2 min • Digitized on February 19, 2022

From The Spirit of St. Francis de Sales, page 181
By His friend, Jean Pierre Camus, Bishop of Belley


Violent sicknesses either pass quickly or they carry us to the grave; slow maladies drag wearily on and exercise the patience of the sufferers, nor less that of those who tend them.

Our Blessed Father says on the subject:

Long sicknesses are good schools of mercy for those who wait upon the sick and of loving patience for those who suffer.

They who wait upon the sick are at the foot of the Cross with our Lady and St. John, whose compassion they imitate; the sick man himself is on the Cross with our Saviour, Whose Passion he imitates.

But how can we imitate either this compassion or this Passion if we do not suffer from the motive of the love of God? For the Blessed Virgin and St.
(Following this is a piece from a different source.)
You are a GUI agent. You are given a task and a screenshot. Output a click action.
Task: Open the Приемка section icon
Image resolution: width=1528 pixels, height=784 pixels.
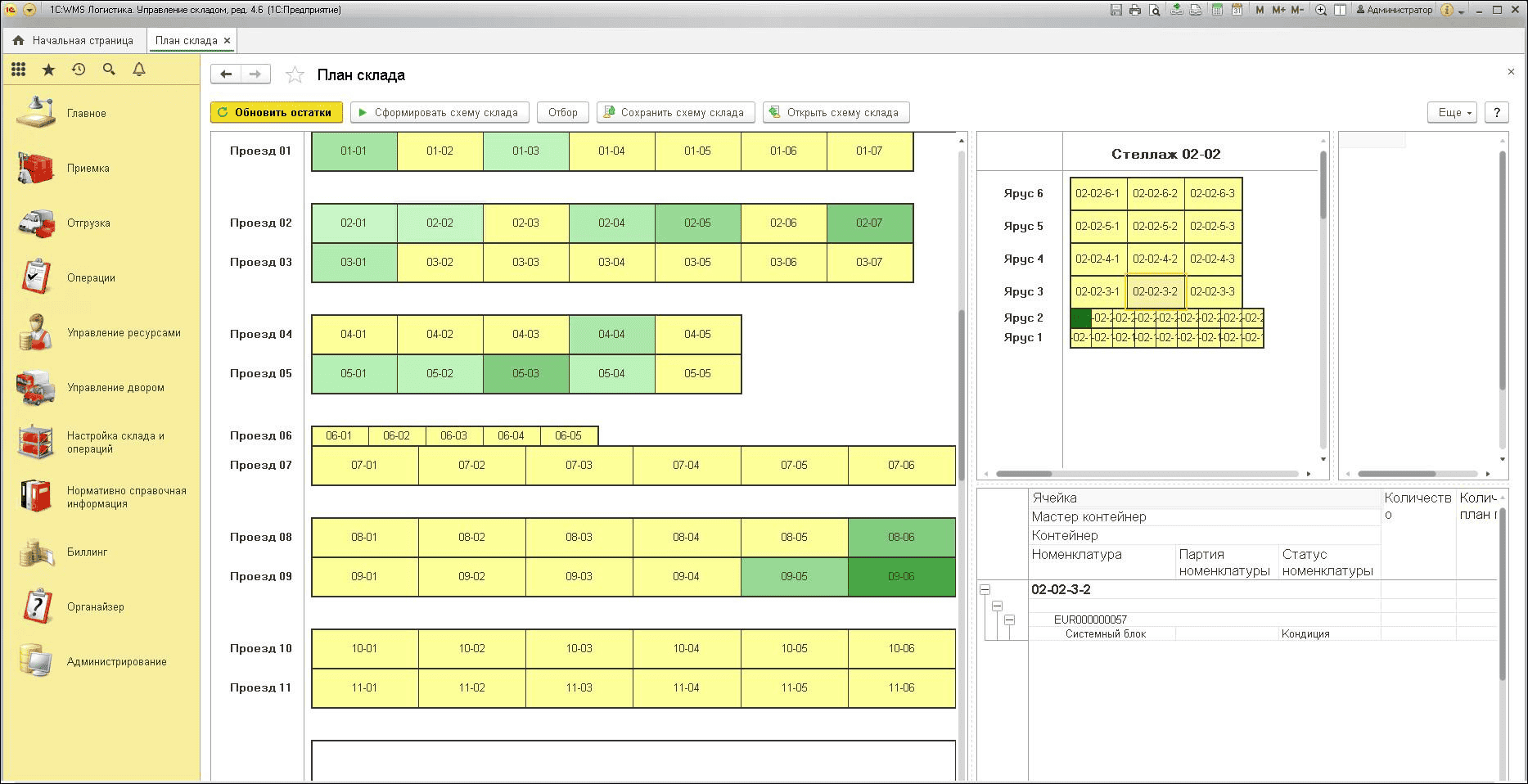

John, the beloved Disciple, were moved by a compassion as much more sorrowful than ours, as their love for the Crucified, their own dearest Lord, was greater than ours can be. It was at the foot of the Cross that the sword of grief pierced Mary’s soul, and it was there that the beloved disciple drank that chalice of bitterness, which, after permitting him to share the glories of Thabor, the Saviour predicted should be his.

The whole life of a true Christian is one long period of suffering. Those who endure not with Jesus Christ are not fit to reign with Him. Our Blessed Father says:

O soul in grace, thou art not yet the spouse of Jesus glorified, but of Jesus crucified. This is why the rings, necklaces, and other ornaments which He gives you, and with which He is pleased to adorn you, are crosses, nails, and thorns; and the marriage feast He sets before you gall, hyssop, and vinegar. It is in Heaven we shall possess the rubies, diamonds, and emeralds, the wine, the manna, and the honey.

The world is a vast quarry in which are hewn out and shaped those living stones which are to build up the heavenly Jerusalem, as the Church sings:

Thou too, O Church, which here we see,
No easy task hath builded thee.
Long did the chisels ring around!
Long did the mallet’s blows rebound!
Long worked the head, and toiled the hand!
Ere stood thy stones as now they stand.